Supported learning algorithms:

  • Expectation-maximization (offline)
    • EM
  • Full-dataset variational Bayes (offline)
    • VB
  • Memoized variational (online)
    • moVB
  • Stochastic variational (online)
    • soVB

These are all variants of variational inference, a family of optimization algorithms. We plan to eventually support sampling methods (Markov chain Monte Carlo) too.

Demos

You can find many examples of bnpy in action in our curated set of IPython notebooks.

These same demos are also directly available on our wiki.

Quick Start

You can use bnpy from the terminal, or from within Python. Both options require specifying a dataset, an allocation model, an observation model (likelihood), and an algorithm. Optional keyword arguments with reasonable defaults allow control of specific model hyperparameters, algorithm parameters, etc.

Below, we show how to call bnpy to train a 8 component Gaussian mixture model on the default AsteriskK8 toy dataset (shown below).

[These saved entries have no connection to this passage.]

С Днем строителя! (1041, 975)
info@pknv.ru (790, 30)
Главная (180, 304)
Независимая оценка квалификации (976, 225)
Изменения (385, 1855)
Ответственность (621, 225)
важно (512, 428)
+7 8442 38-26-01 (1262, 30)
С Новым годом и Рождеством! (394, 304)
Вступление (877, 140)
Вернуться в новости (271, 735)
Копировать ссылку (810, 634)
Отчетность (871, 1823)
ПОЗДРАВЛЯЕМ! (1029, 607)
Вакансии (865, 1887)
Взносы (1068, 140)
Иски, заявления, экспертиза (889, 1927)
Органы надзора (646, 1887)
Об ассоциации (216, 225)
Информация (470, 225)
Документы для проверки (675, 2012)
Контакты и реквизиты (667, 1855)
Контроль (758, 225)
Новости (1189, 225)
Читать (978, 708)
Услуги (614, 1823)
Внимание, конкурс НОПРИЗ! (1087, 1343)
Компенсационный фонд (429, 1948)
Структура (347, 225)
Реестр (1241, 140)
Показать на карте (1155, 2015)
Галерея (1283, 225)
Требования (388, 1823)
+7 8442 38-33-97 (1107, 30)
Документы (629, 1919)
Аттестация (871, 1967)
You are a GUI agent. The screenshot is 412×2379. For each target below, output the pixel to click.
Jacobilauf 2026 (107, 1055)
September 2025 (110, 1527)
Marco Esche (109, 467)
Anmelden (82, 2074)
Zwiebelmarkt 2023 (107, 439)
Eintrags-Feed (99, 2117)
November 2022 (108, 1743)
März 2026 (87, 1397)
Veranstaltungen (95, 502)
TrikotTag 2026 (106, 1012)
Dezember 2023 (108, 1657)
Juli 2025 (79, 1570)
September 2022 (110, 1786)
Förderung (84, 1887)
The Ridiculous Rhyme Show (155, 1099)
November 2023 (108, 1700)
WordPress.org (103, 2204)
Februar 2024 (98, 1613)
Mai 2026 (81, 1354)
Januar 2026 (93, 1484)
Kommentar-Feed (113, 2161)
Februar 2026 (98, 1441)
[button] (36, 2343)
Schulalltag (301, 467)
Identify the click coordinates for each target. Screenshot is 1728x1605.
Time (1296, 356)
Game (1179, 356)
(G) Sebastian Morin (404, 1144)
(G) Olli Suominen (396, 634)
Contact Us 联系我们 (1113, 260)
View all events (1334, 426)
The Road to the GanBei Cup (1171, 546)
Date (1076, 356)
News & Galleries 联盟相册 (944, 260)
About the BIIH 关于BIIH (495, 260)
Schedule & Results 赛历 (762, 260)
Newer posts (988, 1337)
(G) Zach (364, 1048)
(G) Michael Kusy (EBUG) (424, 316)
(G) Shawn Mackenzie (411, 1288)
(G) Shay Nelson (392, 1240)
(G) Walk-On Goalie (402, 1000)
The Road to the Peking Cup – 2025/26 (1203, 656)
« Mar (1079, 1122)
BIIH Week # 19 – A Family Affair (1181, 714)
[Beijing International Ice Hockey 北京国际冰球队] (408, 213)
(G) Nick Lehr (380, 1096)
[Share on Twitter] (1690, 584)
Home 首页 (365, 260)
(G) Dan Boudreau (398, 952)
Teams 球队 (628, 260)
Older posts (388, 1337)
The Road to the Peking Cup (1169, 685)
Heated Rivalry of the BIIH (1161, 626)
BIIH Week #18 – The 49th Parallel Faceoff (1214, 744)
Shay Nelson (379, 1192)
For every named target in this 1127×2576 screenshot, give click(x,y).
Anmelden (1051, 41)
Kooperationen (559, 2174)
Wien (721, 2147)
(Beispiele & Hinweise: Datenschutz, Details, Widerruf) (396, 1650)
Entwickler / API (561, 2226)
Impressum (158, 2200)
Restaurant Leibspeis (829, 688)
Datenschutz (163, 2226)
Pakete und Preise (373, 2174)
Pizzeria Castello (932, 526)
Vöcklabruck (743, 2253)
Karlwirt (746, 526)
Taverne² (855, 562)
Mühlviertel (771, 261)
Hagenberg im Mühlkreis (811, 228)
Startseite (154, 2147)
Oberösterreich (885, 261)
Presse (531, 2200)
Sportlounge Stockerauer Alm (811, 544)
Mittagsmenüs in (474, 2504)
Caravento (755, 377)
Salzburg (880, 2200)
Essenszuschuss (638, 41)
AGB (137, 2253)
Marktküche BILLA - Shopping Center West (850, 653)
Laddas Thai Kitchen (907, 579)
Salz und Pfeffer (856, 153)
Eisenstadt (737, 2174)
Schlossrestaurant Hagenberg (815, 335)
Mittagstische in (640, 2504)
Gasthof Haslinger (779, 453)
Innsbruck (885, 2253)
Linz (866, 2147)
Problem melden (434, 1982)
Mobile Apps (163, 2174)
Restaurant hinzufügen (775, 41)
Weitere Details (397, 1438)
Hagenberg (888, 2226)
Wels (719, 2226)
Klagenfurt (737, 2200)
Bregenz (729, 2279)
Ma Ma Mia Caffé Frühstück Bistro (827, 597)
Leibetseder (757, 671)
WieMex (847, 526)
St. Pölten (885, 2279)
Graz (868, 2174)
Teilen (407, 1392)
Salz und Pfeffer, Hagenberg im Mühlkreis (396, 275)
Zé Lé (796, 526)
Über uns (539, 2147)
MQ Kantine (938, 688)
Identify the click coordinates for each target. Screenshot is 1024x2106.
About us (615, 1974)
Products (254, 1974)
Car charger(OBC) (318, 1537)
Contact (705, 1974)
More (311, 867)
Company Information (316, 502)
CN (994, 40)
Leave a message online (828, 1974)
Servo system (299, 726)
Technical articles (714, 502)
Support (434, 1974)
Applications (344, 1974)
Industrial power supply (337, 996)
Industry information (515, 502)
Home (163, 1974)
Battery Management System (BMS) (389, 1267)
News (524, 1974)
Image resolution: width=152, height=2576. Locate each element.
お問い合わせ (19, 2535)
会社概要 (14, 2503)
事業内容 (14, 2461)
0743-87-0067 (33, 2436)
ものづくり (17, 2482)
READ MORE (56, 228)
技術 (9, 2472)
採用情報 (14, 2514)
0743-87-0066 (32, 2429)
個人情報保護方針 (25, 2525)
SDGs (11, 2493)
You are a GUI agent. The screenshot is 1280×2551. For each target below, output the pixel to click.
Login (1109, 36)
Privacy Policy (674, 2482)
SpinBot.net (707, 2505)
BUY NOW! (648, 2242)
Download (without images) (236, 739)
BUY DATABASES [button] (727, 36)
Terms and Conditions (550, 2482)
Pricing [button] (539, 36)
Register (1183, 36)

In both cases, log information is printed to stdout, and all learned model parameters are saved to disk.

Calling from the terminal/command-line

$ python -m bnpy.Run AsteriskK8 FiniteMixtureModel Gauss EM --K 8

Calling directly from Python

import bnpy
bnpy.run('AsteriskK8', 'FiniteMixtureModel', 'Gauss', 'EM', K=8)

Other examples

Train Dirichlet-process Gaussian mixture model (DP-GMM) via full-dataset variational algorithm (aka "VB" for variational Bayes).

python -m bnpy.Run AsteriskK8 DPMixtureModel Gauss VB --K 8

Train DP-GMM via memoized variational, with birth and merge moves, with data divided into 10 batches.

python -m bnpy.Run AsteriskK8 DPMixtureModel Gauss moVB --K 8 --nBatch 10 --moves birth,merge

Quick help

# print help message for required arguments
python -m bnpy.Run --help 

# print help message for specific keyword options for Gaussian mixture models
python -m bnpy.Run AsteriskK8 FiniteMixtureModel Gauss EM --kwhelp

Installation and Configuration

To use bnpy for the first time, follow the installation instructions on our project wiki.

Once installed, please visit the Configuration wiki page to learn how to configure where data is saved and loaded from on disk.

All documentation can be found on the project wiki.

Team

Primary contact

Mike Hughes
PhD candidate
Brown University, Dept. of Computer Science
Website: www.michaelchughes.com

Faculty adviser

Erik Sudderth
Assistant Professor
Brown University, Dept. of Computer Science
Website: http://cs.brown.edu/people/sudderth/

Contributors

  • Soumya Ghosh
  • Dae Il Kim
  • William Stephenson
  • Sonia Phene
  • Mert Terzihan
  • Mengrui Ni
  • Geng Ji
  • Jincheng Li

Academic References

bnpy: Reliable and scalable variational inference for Bayesian nonparametric models.

Michael C. Hughes and Erik B. Sudderth.
Probabilistic Programming Workshop 2014.
Spotlight poster.

This short workshop paper describes the vision for bnpy as a general purpose inference engine.

Memoized online variational inference for Dirichlet process mixture models.

Michael C. Hughes and Erik B. Sudderth.
In Advances in Neural Information Processing Systems (NIPS) 2013.

This conference paper introduces our new memoized variational algorithm, which is the cornerstone of allowing scalable inference that can also effectively explore model complexity.

For background reading to understand the broader context of this field, see our Resources wiki page.

Target Audience

Primarly, we intend bnpy to be a platform for researchers. By gathering many learning algorithms and popular models in one convenient, modular repository, we hope to make it easier to compare and contrast approaches. We also how that the modular organization of bnpy enables researchers to try out new modeling ideas without reinventing the wheel.